Selected text:
───
Critics of Piketty’s ideas as too extreme have ranged from Mervyn King to Myleene Klass (if the singer’s views on Labour party proposals for a “mansion tax” count); he has come under fire from the left, too, for a certain lèse-majesté with regard to the work of Marx; and some of his statistics have been questioned, notably in the “Financial Times”. No one is going to turn to the literary editor for a decisive ruling on all of this but it seems fair to conclude that, while Piketty may not have settled the inequality debate, he has taken it into new territory: his opponents will be obliged to follow.

As Piketty disarmingly accepts, economics is only one guide to the pressing issues of the day; fiction can offer different insights and, on this particular subject, “We Live in Water”, Jess Walter’s tender, funny collection of stories about life on the wrong side of the tracks in the US northwest, was a fine example. The winners of the US National Book Award for fiction and Britain’s Man Booker Prize both looked squarely at war — the Iraq “surge” in the case of Phil Klay’s “Redeployment”, the Thai-Burma “death railway” in Richard Flanagan’s “The Narrow Road to the Deep North”, a historical novel that carried a powerful contemporary charge. Concerns about technology also seemed to play on the minds of novelists: social media in the case of Joshua Ferris’s Man Booker-shortlisted “To Rise Again at a Decent Hour”, the excesses of the security state in Peter Carey’s “Amnesia”.

Meanwhile, literary nonfiction was taking a personal turn. Helen Macdonald’s “H is for Hawk”, an exhilarating journey around falconry and T.H. White, became the first memoir, and the first work of nature writing, to win Britain’s Samuel Johnson Prize. And autobiography was suddenly everywhere, evident in history, science, biography — even the novel, with the English translation of the third instalment in Karl Ove Knausgaard’s “My Struggle” series often, like the first two, seeming to render the distinction beside the point.

If this was a year for honouring the past and worrying about the present, it was also a time for speculating about what might be. Ursula Le Guin, in a passionate speech at the National Book Awards this month, welcomed her lifetime achievement award as a sign that writers of science fiction and fantasy — “realists of a larger reality” — were no longer the poor relations of the literary world. And as the prize shortlists and review pages showed, serious novelists have clearly shed any inhibitions they might have once had about venturing into the speculative: David Mitchell, Howard Jacobson, Chang Rae-Lee and Michel Faber all did so to great effect in 2014.
───
Excerpted records:
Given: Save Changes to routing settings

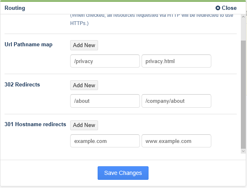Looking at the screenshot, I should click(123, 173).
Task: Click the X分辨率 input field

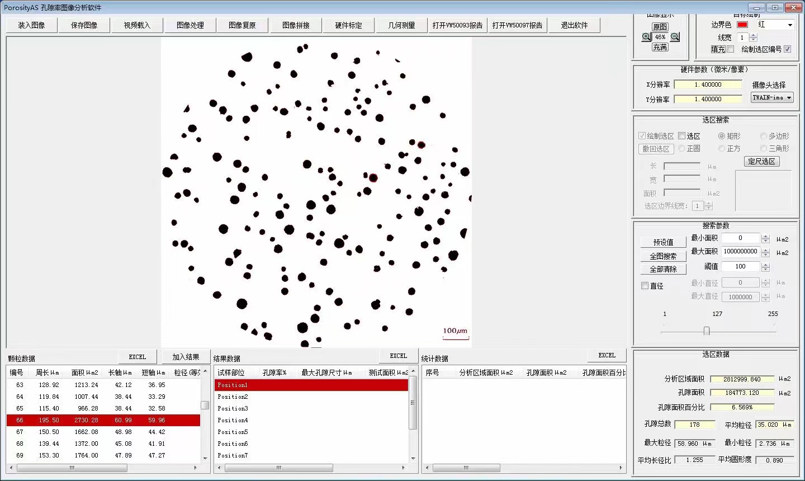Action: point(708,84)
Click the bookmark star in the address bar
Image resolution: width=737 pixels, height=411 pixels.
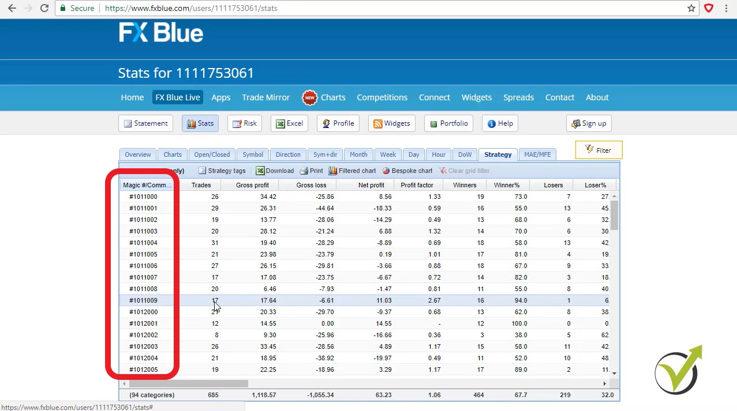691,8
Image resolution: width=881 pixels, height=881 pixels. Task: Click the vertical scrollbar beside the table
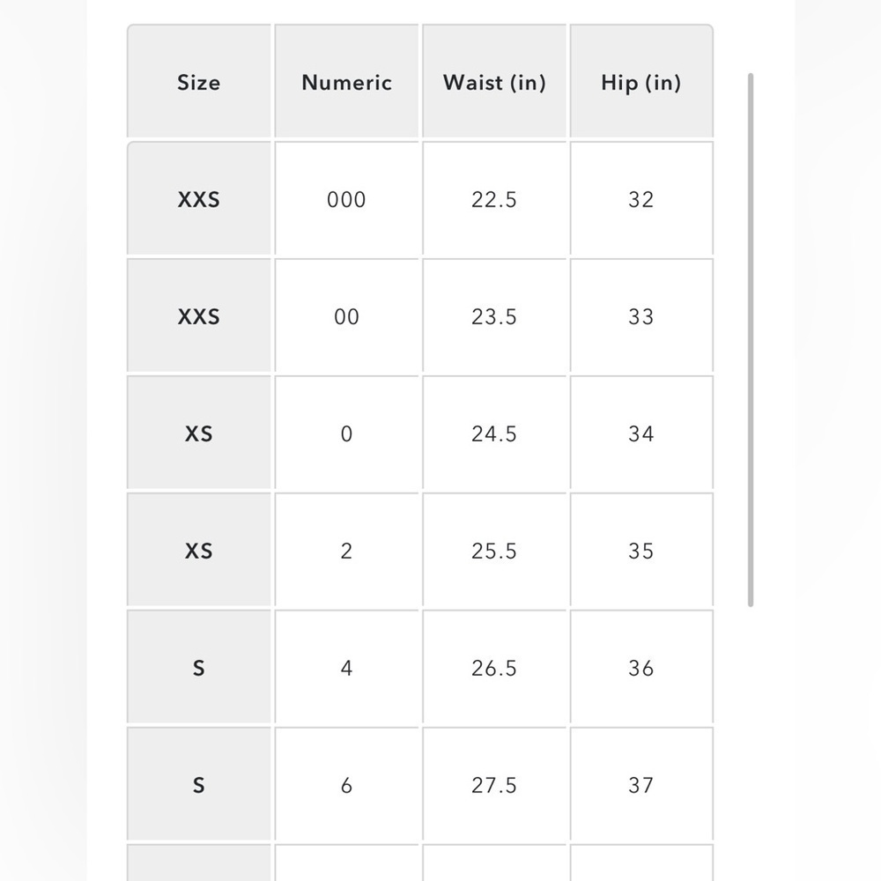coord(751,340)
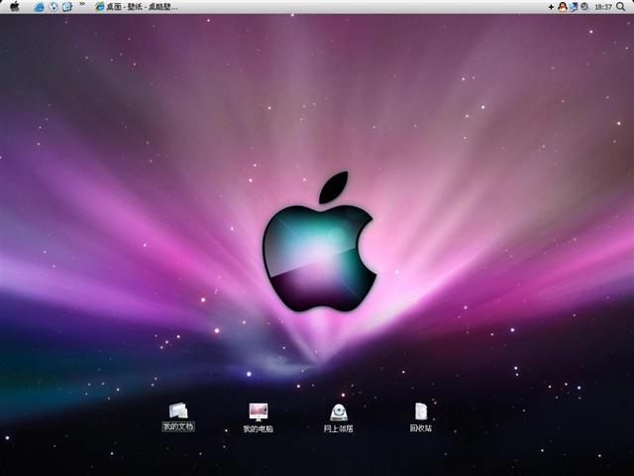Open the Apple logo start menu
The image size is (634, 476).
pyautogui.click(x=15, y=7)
───
Task instructions:
1 > Write out, word for word, the part of the passage on the year in books that opens with the words containing "Meanwhile, literary nonfiction" and closes with "beside the point.".
2 > According to the passage on the year in books, which book became the first memoir, and the first work of nature writing, to win Britain's Samuel Johnson Prize?
3 > Carry on the passage on the year in books from the point where it stops.
The records have nothing to do with any of this.

Expected outputs:
1 >
Meanwhile, literary nonfiction was taking a personal turn. Helen Macdonald’s “H is for Hawk”, an exhilarating journey around falconry and T.H. White, became the first memoir, and the first work of nature writing, to win Britain’s Samuel Johnson Prize. And autobiography was suddenly everywhere, evident in history, science, biography — even the novel, with the English translation of the third instalment in Karl Ove Knausgaard’s “My Struggle” series often, like the first two, seeming to render the distinction beside the point.

2 > Helen Macdonald's "H is for Hawk."

3 >
Elsewhere, the forces of progress captured the imagination. At the policy makers’ and business leaders’ forum of Davos in January, “The Second Machine Age” by Erik Brynjolfsson and Andrew McAfee generated a flurry of interest in the idea that robots could soon play a far bigger part of our daily lives — and render many of us unemployed in the process. Immortality was in the air, too, with the Israeli historian Yuval Noah Harari speculating in “Sapiens: A Brief History of Humanity” on what might happen if advances in bioengineering and artificial intelligence came together to vastly increase human lifespans and capabilities. Little surprise, in a world getting to grips with the logic of “r > g”, that we should not expect the benefits to be equally shared.

But it was the strength of writing about mortality that really struck me in 2014. To pick just a few examples, there was “Do No Harm” by Henry Marsh, a gripping portrait of a brain surgeon’s life and work; “Being Mortal” by Atul Gawande, the American doctor-writer whose first Reith lecture was aired by the BBC this week; and Marion Coutts’ remarkable “The Iceberg”, an account of the period between her husband’s diagnosis with a brain tumour and his death a little over two years later.

Here is a subject where writers are clearly reflecting a shift in public attitudes — one evident in the phenomenal response to the British actress Lynda Bellingham’s memoir of her last years, which has topped the bestseller lists since its publication, selling more than 200,000 copies in less than two months. The 17th-century essayist Francois de La Rochefoucauld wrote that death was like the sun, neither to be looked at steadily. It is to our credit, surely, if that maxim no longer holds.